BASTIDOR
DIBUJANDO, CON HILOS, LA VIDA
Imagen: Bastidor para bordar.
Museo Pedagógico de la Universidad de Huelva.
Unas manos, una humilde aguja de acero y unas hebras de hilo son capaces de delinear sobre un lienzo blanco –casi- cualquier cosa que la imaginación pueda imaginar. Hilos entrelazados sobre cientos de hilos entrelazados, que forman un soporte liso y tenso en el que se va a pinchar una y otra vez, en una hermosa tortura, para irle dando forma a las dos dimensiones con paisajes, flores, pájaros, letras…todo un universo del imaginario colectivo, concretado en un paño.
¿Qué destino tendrá esa bella creación? ¿Qué cuerpo u objeto lucirá tan distinto cuando la tela tan hermosamente enriquecida lo cubra? ¿Qué sueños serán materializados sobre la sencilla tela? ¿Cómo se habrá interpretado lo representado, qué punto se usó para darle realce? Preguntas que este sencillo aparato, si estuviera animado, podría hacerse, después de haber compartido las horas que duró la labor de la niña que lo usó.
En cualquier colegio del siglo XIX abundaban estos bastidores, cada niña tenía el suyo. Cada curso dedicaba su ratito en el horario para las clases de “Primores”. Una clase donde se combinaban la paciencia, la disciplina, la atenta supervisión de la maestra y la intrínseca inclinación para las cosas bellas que cualquier doncella debía poseer.
Las primeras lecciones para comenzar las labores consistían en aprender a forrar el bastidor, para que no dejara marcas en la tela y para que, alguna inevitable astilla, pudiera dañar la tela y arruinara el resultado final. Después, una vez fijada la tela al bastidor, se empezaba a trabajar el punto de cruz, en una urdimbre apropiada a la inexperiencia de la aprendiz, para ir pasando, progresivamente a telas más delicadas y puntos más sofisticados que iban conformando mundos y abecedarios diversos.
En los colegios femeninos, durante la semana, todos los días, se dedicaba un ratito a esta labor.
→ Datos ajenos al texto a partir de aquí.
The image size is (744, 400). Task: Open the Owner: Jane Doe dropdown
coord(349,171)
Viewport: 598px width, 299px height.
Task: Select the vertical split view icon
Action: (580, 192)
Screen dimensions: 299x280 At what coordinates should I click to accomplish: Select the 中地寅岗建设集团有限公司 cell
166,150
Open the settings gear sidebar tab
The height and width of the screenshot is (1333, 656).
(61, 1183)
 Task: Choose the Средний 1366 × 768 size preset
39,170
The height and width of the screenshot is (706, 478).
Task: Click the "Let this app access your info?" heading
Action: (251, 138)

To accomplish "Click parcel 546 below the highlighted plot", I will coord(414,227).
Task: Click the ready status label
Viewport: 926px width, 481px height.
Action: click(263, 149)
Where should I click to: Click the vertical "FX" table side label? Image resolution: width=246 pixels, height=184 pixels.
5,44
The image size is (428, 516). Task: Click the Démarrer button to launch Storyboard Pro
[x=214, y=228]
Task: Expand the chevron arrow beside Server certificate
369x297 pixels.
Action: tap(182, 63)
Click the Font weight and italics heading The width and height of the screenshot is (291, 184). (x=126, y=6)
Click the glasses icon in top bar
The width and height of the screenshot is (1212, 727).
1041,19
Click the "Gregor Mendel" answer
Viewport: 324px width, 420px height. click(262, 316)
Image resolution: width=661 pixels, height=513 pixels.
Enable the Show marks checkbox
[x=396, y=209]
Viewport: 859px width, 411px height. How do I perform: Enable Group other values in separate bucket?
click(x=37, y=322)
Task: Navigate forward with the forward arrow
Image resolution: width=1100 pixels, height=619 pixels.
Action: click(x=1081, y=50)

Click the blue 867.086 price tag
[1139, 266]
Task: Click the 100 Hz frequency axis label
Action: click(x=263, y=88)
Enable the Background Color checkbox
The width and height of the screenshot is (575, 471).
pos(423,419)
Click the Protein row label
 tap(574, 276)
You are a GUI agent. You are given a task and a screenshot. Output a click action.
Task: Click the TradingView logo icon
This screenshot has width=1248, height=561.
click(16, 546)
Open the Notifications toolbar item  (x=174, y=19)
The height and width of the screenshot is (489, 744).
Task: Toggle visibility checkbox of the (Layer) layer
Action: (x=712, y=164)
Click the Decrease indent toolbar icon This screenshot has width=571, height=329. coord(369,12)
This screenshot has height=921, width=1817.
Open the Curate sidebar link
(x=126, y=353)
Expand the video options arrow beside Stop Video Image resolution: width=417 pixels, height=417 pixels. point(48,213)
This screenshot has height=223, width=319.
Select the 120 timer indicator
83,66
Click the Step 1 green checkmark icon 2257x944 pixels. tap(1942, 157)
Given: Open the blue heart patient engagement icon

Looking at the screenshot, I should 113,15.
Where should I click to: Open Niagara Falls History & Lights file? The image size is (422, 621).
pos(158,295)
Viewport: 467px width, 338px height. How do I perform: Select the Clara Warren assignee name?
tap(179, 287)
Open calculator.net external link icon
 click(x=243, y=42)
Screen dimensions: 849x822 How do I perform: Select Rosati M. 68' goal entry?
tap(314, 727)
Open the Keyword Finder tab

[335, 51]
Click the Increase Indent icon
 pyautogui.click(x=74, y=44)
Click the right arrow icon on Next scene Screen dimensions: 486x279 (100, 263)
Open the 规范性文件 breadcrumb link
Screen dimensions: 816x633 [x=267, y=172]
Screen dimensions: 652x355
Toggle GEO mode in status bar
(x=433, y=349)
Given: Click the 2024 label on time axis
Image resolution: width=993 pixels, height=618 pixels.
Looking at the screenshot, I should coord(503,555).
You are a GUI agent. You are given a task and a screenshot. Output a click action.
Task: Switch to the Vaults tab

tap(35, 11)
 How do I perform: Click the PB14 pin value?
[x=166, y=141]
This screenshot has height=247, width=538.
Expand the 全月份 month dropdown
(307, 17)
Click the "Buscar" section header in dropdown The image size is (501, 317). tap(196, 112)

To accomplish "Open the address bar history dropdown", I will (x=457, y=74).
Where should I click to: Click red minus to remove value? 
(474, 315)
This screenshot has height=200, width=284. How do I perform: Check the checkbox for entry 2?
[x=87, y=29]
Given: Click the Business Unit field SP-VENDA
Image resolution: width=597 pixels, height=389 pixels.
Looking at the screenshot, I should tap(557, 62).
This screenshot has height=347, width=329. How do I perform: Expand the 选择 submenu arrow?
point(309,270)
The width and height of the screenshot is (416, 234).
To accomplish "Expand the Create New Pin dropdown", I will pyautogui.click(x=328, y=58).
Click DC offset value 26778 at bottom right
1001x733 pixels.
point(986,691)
Baste echar un vistazo al horario enviado, en 1902, por el Colegio Santo Ángel de la Guarda de Huelva a la Universidad de Sevilla, que reservaba una hora y veinticinco minutos, de lunes a sábado, para tal fin. No era el único caso, como tantos otros colegios para niñas, religiosos o no, las labores no podían ignorarse como parte imprescindible de la formación de cualquier mujer, incluso se priorizaban ante otros posibles estudios u ocupaciones –habida cuenta que en algunos lugares, no había demasiadas opciones disponibles-. Campos (1983), rescata un texto de las Teresianas de Huelva, en el que la Superiora pedía, vehementemente, en la segunda década del siglo XX:
¡Qué son tantas las niñas mayores que nos piden un tallercito en donde hagan el aprendizaje de costura y bordado y eviten así la perversión de sus almas y el malogro y explotación de la juventud, que hace falta, que es urgente poner un taller! (p. 133)
La costura, el bordado, como elementos formadores de la mujer, de la buena ama de casa cristiana, que le evitaba tentaciones, la redimía y la hacía circunscribir su mundo a la redondez del bastidor. Pequeñez portátil la del bastidor, soporte de ensoñaciones que se quedaban atrapados por los hilos de seda en un punto de festón, de cadeneta, de espiga o en una vainica. Objetivo vital, que marcó la educación de la mujer decimonónica y la acompañó durante casi todo el siglo XX, subyugada por las consignas de la educación femenina le impidieron –excepto durante el breve paréntesis republicano-, deshacer los nudos que la retenían atrapada.
Referencias bibliográficas
Archivo Histórico de la Universidad de Sevilla, leg. 1479 – 5.
Campos Giles, José (1983): El obispo del sagrario abandonado. Madrid: El granito de arena.